Comment 4 for bug 1915282

Revision history for this message
sean mooney (sean-k-mooney) wrote :

i will try to check this again tomorow after i have a clear head but if someone else can confrim that analysis that woudl be helpful.

asuuming this is not a securuity issue today there are a few things we can do to solve this broken behavior.

first on the neutron side we can remove direct-physical form the list of supported vnic types for now. if we want to supprot PF with ovn as external port in the future we can by ensuring they are being bound to a flat network and use vif_type hw_veb instead as the sriov nic agent does
that will fix the nova xml generattion and prevent this issue.

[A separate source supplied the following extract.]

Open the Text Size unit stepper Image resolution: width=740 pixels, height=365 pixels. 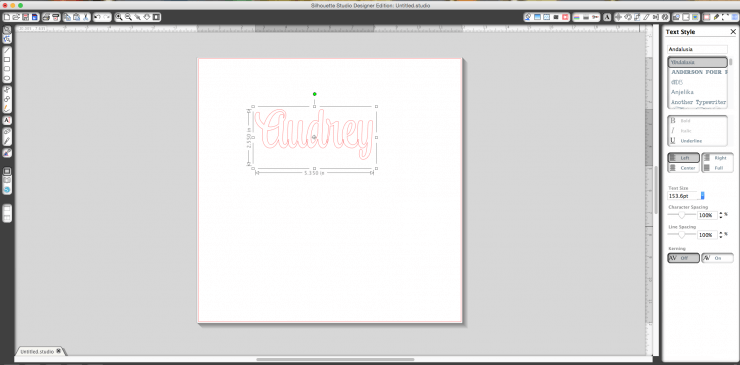[702, 195]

note there are still some tenat isolation issue with allowign flat networks but typically those will only be create by admin and they should know that its not safe to combine vm with direct-physical vnic type with a phyent that has both flat and vlan netowrk as it could easdrop on the vlan ones unless you use a heriacical port bindinding driver on the top of rack swith to prevent that. i.e. make so that the network is not vlan transparent at the top of rack swithc level.

on the nova side we can block whitelisting pci devices with physical_network: null, but add a workaround config option to renable that for those that are abusing our parsing to enable tunneled netowrks with ovs hardware offloads.

we could also be a little more targeted and never allow null for PFs.

in the senario above a VF would have been fine because we would have added the representor netdev to ovs and hardware offloaed ovs would have either process all packets in the software dataplane or offloaded the vxlan encapsulation to hardware.

in the PF case there is noting on the host we can add to ovs for hardware offloaed ovs to manage and we cannot enforece any tenant isolation via nova/libvirt so i dont see how we can ever supprot tunneled netowrk for type PF
vlan networks are alos suspect for PF by the way even though they are allowed by
https://specs.openstack.org/openstack/nova-specs/specs/ocata/implemented/sriov-pf-passthrough-neutron-port-vlan.html

personally i would have vetoed that if given the opertunity since it rely on a hyiracical port binding driver which we as nova have no way to validate to make it safe.
but that was at least discussed and reasoned about before hand even if i disagree with the choice that was made. there are many other issue with PF like the fact that all move operation while they appear to work are broken in at least 1 way i know of so people really should avoid them in production.

any addtionally to filtering or blocking the use of null conventionally via a workaround config option the other thing we need to do is understand how the pci passhtough filter is working or not work in this case and what other un intended side effect happen by not blocking the use of null.

the only reason i am not recommend flat out blocking null in all cases on the nova side is i am told that we have customer using it succesfully or planing to do so in the future so it appare when the stars aline it can actully work even if we dont know how.

the fact that device with phyical_network: null are storead as

{"devname":"<pf netdev name>","physical_network":null}

does mean that our protection form allcoating a gpu or qat device to neutron is working fine.
we uncondtionally ad the physnet request to the pci request spec when generating the form ports
https://github.com/openstack/nova/blob/56ac9b22cfa71daaf7a452fda63bd27811a358c4/nova/network/neutron.py#L2132

but since we have no test covverate for "physical_network":null
any part of the nova codebase where we do if physnet:
like this https://github.com/openstack/nova/blob/56ac9b22cfa71daaf7a452fda63bd27811a358c4/nova/network/neutron.py#L2122-L2123

will not necessary do the right thing.
so before we condier this use case fully supported in nova we would have to add a lot of unit
and functional coverage and hopefully get this tested in a third part ci too.